[Records excerpted from a collection]
# # # # # # #

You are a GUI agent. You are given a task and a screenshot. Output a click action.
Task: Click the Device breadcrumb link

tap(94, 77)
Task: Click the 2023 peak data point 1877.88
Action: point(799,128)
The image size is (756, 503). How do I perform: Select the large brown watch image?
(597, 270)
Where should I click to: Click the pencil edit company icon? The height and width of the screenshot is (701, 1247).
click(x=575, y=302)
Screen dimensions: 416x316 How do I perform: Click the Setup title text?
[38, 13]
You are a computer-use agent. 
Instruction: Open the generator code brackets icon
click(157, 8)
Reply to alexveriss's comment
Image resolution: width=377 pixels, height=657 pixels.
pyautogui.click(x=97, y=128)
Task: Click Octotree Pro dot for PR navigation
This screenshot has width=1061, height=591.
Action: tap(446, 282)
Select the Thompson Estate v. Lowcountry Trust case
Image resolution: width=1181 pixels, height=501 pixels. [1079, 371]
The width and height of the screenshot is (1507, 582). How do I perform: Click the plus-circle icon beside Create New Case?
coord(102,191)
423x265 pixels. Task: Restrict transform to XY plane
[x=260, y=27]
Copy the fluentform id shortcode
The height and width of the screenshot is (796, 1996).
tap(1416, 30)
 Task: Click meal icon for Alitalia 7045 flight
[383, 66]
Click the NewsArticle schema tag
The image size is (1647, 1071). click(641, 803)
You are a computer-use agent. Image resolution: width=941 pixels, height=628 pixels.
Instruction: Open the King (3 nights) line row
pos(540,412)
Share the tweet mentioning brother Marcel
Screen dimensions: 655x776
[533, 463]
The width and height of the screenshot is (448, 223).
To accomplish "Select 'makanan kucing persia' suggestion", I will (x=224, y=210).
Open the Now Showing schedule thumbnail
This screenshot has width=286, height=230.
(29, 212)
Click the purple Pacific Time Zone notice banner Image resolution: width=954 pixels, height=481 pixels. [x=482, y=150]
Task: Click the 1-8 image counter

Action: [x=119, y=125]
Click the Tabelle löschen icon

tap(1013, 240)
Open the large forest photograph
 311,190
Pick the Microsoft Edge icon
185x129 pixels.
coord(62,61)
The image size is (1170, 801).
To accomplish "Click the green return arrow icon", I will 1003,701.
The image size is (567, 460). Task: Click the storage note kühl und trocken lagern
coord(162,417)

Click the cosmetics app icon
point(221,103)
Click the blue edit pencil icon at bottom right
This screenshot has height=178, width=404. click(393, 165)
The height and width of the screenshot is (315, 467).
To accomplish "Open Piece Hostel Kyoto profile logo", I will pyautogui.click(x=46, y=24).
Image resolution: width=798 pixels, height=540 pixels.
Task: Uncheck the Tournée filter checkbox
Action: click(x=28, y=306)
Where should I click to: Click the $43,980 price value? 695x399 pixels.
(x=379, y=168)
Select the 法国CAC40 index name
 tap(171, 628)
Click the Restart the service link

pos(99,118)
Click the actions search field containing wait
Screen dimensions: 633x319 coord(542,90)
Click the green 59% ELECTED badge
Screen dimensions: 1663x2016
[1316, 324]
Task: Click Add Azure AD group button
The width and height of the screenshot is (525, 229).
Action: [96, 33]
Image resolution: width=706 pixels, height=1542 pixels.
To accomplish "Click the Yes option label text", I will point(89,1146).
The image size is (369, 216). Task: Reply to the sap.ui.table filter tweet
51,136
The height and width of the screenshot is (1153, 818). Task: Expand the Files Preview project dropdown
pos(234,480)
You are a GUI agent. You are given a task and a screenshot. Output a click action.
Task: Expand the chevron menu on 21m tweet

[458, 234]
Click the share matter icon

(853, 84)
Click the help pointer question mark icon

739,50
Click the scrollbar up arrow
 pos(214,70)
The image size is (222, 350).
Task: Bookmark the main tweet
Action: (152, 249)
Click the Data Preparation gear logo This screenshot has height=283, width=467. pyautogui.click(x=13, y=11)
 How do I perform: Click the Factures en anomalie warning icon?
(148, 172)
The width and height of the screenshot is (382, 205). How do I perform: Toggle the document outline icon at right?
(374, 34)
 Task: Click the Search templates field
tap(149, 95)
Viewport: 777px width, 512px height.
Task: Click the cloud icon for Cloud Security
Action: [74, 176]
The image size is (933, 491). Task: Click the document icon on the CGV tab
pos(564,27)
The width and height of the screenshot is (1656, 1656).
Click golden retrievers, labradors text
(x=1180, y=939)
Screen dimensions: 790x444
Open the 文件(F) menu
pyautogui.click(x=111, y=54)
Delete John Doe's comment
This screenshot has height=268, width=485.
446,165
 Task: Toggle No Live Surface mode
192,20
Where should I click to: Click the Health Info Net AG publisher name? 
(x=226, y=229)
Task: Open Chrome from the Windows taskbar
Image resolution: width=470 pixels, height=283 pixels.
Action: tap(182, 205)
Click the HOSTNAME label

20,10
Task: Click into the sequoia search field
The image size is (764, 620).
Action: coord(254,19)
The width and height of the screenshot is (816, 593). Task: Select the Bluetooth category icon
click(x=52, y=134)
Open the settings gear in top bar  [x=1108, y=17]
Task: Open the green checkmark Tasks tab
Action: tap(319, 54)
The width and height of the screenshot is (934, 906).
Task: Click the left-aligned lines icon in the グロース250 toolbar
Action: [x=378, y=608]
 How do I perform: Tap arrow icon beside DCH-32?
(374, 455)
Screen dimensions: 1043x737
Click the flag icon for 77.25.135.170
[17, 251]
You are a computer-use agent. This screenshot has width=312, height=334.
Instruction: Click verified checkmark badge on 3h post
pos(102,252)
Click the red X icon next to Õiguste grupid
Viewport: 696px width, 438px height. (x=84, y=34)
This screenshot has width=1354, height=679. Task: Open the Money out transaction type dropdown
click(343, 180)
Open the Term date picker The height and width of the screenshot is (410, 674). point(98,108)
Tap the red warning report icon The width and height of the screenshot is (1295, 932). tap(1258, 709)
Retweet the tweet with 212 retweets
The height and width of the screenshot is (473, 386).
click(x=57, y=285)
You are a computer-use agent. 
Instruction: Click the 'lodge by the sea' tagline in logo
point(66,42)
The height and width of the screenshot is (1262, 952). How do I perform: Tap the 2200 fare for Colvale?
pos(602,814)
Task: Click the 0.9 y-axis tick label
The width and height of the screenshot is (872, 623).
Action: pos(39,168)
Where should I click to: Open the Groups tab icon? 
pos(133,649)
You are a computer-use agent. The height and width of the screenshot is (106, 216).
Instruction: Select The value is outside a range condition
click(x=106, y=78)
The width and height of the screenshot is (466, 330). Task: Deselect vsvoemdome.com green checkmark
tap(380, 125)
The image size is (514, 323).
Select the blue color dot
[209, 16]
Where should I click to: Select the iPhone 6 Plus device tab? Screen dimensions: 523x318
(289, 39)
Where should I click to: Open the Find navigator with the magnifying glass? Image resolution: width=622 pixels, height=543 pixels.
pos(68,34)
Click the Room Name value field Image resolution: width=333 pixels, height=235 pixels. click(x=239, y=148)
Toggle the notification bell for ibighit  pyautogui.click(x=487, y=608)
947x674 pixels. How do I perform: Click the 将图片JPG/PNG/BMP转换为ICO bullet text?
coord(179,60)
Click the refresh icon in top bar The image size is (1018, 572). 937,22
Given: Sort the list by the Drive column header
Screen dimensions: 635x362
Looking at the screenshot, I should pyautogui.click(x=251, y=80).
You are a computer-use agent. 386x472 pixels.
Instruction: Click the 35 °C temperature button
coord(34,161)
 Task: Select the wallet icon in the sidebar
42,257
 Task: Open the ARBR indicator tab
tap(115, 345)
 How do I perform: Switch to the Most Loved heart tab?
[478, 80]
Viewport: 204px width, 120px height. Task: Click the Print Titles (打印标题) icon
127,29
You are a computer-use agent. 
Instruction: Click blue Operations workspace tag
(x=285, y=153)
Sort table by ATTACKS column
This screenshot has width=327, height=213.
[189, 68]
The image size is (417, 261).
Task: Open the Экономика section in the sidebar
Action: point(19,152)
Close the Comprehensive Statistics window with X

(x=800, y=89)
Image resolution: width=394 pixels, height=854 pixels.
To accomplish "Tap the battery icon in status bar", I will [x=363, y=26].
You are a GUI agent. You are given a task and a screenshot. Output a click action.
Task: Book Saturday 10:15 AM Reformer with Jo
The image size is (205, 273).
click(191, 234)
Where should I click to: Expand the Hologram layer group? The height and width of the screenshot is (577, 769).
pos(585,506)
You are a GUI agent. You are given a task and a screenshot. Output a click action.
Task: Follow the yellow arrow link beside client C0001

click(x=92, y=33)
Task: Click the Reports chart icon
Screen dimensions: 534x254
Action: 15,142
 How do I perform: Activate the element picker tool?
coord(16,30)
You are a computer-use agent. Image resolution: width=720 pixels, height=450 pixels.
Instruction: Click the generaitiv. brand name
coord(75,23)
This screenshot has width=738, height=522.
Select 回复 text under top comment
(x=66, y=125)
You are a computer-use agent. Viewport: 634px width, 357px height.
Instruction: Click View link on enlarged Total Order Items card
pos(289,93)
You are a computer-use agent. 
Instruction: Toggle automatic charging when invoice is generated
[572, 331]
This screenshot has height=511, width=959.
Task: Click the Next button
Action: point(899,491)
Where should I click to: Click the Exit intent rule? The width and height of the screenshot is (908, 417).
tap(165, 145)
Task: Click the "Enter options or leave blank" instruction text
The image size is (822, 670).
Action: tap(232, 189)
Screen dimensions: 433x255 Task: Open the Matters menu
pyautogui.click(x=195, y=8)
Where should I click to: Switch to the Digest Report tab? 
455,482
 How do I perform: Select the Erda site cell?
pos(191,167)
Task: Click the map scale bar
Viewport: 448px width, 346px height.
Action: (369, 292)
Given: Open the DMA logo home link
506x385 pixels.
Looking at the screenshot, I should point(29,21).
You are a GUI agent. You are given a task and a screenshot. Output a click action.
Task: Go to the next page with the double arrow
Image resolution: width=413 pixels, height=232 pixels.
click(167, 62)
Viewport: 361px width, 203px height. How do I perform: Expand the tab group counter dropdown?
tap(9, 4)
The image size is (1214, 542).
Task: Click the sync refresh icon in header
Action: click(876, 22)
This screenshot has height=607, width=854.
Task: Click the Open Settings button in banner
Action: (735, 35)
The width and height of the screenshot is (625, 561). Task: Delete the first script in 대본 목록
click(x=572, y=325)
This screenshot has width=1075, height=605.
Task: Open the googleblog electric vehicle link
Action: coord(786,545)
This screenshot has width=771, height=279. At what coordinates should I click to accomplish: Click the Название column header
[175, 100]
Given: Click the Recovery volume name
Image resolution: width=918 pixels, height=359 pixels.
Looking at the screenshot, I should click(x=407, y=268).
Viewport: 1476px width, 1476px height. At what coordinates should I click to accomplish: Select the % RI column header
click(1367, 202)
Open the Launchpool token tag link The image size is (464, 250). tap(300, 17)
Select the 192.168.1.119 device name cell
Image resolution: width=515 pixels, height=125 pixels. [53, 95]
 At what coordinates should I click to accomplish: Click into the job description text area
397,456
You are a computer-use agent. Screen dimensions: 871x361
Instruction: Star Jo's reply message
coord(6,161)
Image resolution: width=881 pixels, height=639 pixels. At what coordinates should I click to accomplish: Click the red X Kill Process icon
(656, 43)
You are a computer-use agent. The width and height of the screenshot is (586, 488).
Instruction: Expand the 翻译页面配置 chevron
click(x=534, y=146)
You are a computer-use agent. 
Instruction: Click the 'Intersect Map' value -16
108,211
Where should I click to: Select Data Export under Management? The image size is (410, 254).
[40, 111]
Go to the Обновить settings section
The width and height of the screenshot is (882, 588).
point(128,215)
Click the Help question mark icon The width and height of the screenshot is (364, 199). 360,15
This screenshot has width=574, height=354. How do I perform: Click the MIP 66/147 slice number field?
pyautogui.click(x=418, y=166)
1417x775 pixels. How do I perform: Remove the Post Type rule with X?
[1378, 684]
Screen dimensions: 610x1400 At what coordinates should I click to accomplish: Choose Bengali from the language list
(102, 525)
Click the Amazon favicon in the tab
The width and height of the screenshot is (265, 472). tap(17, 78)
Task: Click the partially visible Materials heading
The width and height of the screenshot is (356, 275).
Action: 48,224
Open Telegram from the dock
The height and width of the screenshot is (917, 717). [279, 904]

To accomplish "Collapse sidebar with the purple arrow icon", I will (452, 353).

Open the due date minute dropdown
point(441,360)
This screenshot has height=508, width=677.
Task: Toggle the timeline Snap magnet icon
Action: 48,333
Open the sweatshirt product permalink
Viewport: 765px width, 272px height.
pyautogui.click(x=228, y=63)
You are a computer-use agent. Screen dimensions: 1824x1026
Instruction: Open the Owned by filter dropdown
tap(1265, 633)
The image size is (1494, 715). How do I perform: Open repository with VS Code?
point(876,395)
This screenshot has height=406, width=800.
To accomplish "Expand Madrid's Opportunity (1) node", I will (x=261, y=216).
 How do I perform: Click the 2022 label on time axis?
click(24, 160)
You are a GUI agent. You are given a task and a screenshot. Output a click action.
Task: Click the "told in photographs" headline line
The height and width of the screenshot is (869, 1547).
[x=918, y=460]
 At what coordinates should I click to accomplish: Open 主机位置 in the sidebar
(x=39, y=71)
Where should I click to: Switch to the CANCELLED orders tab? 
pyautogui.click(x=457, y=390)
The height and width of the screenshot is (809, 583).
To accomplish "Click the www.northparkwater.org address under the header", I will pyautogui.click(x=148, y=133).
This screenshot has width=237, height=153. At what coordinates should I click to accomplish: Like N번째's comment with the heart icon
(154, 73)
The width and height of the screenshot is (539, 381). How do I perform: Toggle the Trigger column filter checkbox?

# # # # # # #

__EXERCISE DIRECTIONS__:
Quote the data above from the line containing "Click the help pointer question mark icon" to the line containing "Open the Term", inclusive, and stop.

__SOLUTION TO THE PROBLEM__:
Click the help pointer question mark icon

739,50
Click the scrollbar up arrow
 pos(214,70)
The image size is (222, 350).
Task: Bookmark the main tweet
Action: (152, 249)
Click the Data Preparation gear logo This screenshot has height=283, width=467. pyautogui.click(x=13, y=11)
 How do I perform: Click the Factures en anomalie warning icon?
(148, 172)
The width and height of the screenshot is (382, 205). How do I perform: Toggle the document outline icon at right?
(374, 34)
 Task: Click the Search templates field
tap(149, 95)
Viewport: 777px width, 512px height.
Task: Click the cloud icon for Cloud Security
Action: [74, 176]
The image size is (933, 491). Task: Click the document icon on the CGV tab
pos(564,27)
The width and height of the screenshot is (1656, 1656).
Click golden retrievers, labradors text
(x=1180, y=939)
Screen dimensions: 790x444
Open the 文件(F) menu
pyautogui.click(x=111, y=54)
Delete John Doe's comment
This screenshot has height=268, width=485.
446,165
 Task: Toggle No Live Surface mode
192,20
Where should I click to: Click the Health Info Net AG publisher name? 
(x=226, y=229)
Task: Open Chrome from the Windows taskbar
Image resolution: width=470 pixels, height=283 pixels.
Action: tap(182, 205)
Click the HOSTNAME label

20,10
Task: Click into the sequoia search field
The image size is (764, 620).
Action: coord(254,19)
The width and height of the screenshot is (816, 593). Task: Select the Bluetooth category icon
click(x=52, y=134)
Open the settings gear in top bar  [x=1108, y=17]
Task: Open the green checkmark Tasks tab
Action: tap(319, 54)
The width and height of the screenshot is (934, 906).
Task: Click the left-aligned lines icon in the グロース250 toolbar
Action: [x=378, y=608]
 How do I perform: Tap arrow icon beside DCH-32?
(374, 455)
Screen dimensions: 1043x737
Click the flag icon for 77.25.135.170
[17, 251]
You are a computer-use agent. This screenshot has width=312, height=334.
Instruction: Click verified checkmark badge on 3h post
pos(102,252)
Click the red X icon next to Õiguste grupid
Viewport: 696px width, 438px height. (x=84, y=34)
This screenshot has width=1354, height=679. Task: Open the Money out transaction type dropdown
click(343, 180)
Open the Term date picker The height and width of the screenshot is (410, 674). point(98,108)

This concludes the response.